(Énoncé du problème 1)
Reprenez l'extrait de "M. Louis Barthou, dans" à "et s'en félicitait." en remplaçant "lettre" par "missive".
(Énoncé du problème 2)
Relevez chaque ligne des entrées qui contient la chaîne "Task", en respectant la casse.

M. Louis Barthou, dans une lettre qu'il adressait récemment à un de ses amis d'Amérique et que publiaient les Lectures pour tous, constatait cette prospérité et s'en félicitait.
« Je voudrais, si vous reveniez chez nous, disait-il à son ami, vous conduire aux champs. Se doute-t-on chez vous de la révolution agraire que nos paysans laborieux, économes, tenaces, y accomplissent? A travers les fluctuations de la richesse, les évolutions de la propriété et l'augmentation des prix, ils font doucement leur petit chemin sur terre ; ils se libèrent de leurs biens grevés ; métayers ou fermiers, ils acquièrent les fermes, les maisons, les granges, les prairies, les bois, les vignes. C'est une sorte de nouveau 1789 qui se poursuit patiemment, loyalement, sans expropriation ni violence. Croyez-moi, mon ami, ce n'est pas dans nos campagnes qu'il faut aller chercher cette fameuse « vague de paresse » dont on dit que le monde est submergé, et je vous jure une l'on ne songe pas à y demander, et moins encore à y pratiquer la loi de huit heures. Quand un pays a ces ressources, cette force et cette sauvegarde, il n'est pas en mal de révolution et le bolchevisme n'est pas à ses portes... »

(Données d'entrée)

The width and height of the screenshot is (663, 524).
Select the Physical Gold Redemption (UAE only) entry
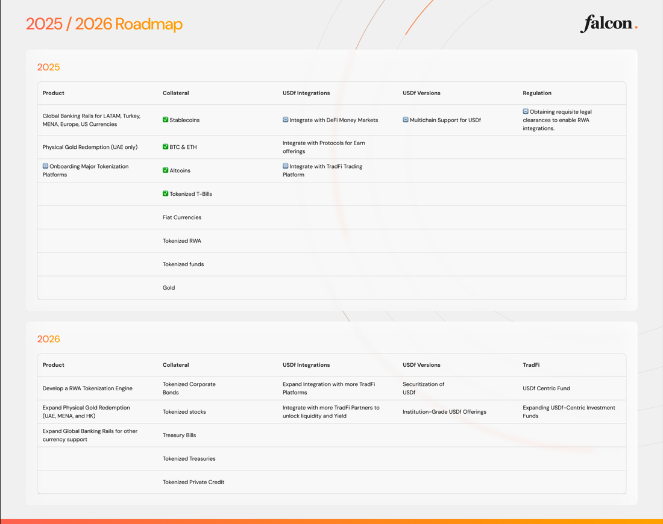click(90, 147)
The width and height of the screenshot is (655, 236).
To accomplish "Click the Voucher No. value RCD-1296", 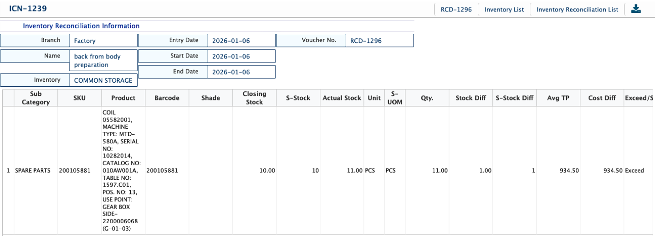I will 379,41.
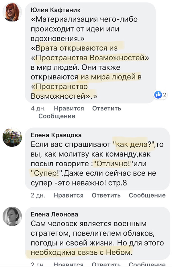
Task: Reply to Елена Кравцова's comment via Ответить
Action: tap(106, 195)
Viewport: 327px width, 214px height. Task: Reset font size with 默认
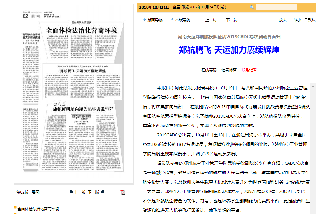[x=312, y=20]
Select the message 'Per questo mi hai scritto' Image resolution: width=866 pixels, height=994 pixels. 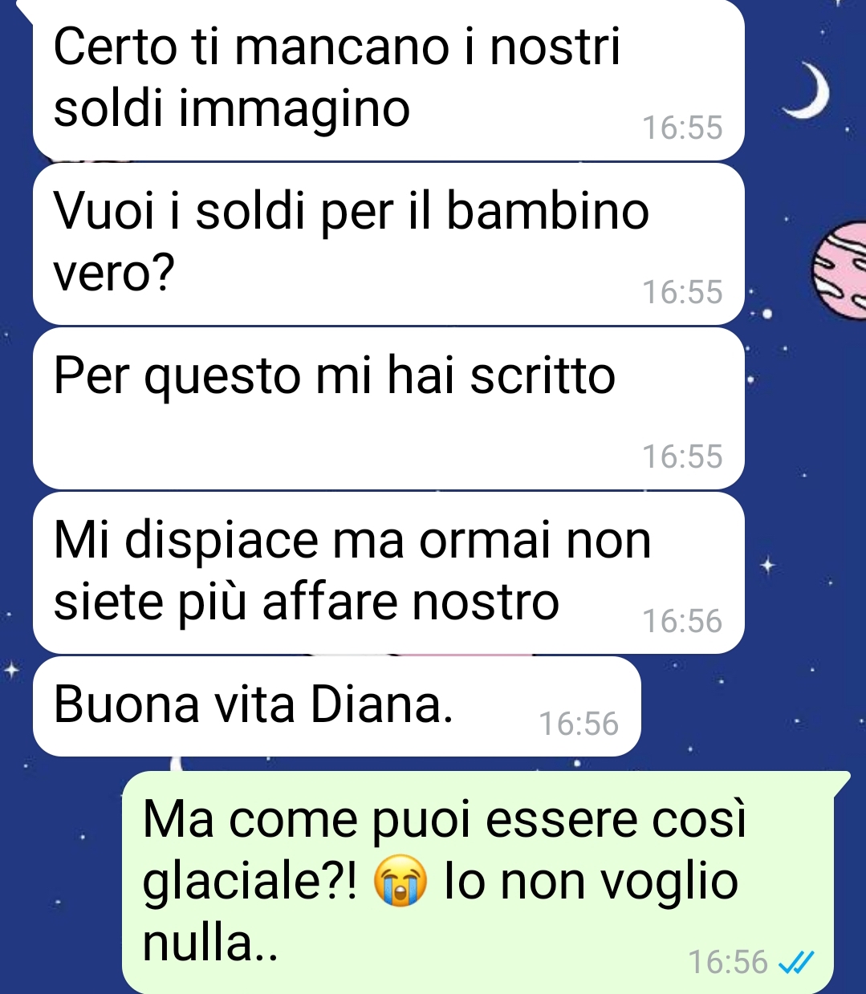coord(388,408)
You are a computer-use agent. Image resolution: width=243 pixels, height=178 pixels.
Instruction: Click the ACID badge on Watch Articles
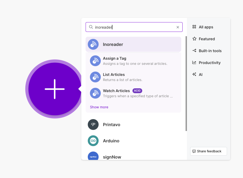[137, 91]
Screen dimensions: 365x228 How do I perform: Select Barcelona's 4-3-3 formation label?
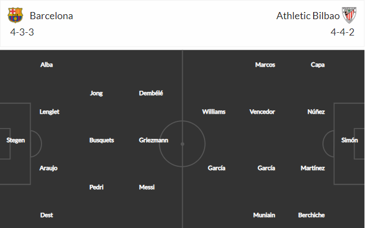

(Réponse finale 1)
M. Louis Barthou, dans une missive qu'il adressait récemment à un de ses amis d'Amérique et que publiaient les Lectures pour tous, constatait cette prospérité et s'en félicitait.

(Réponse finale 2)
Task: Reply to Елена Кравцова's comment via Ответить
Viewport: 327px width, 214px height. Task: Reset font size with 默认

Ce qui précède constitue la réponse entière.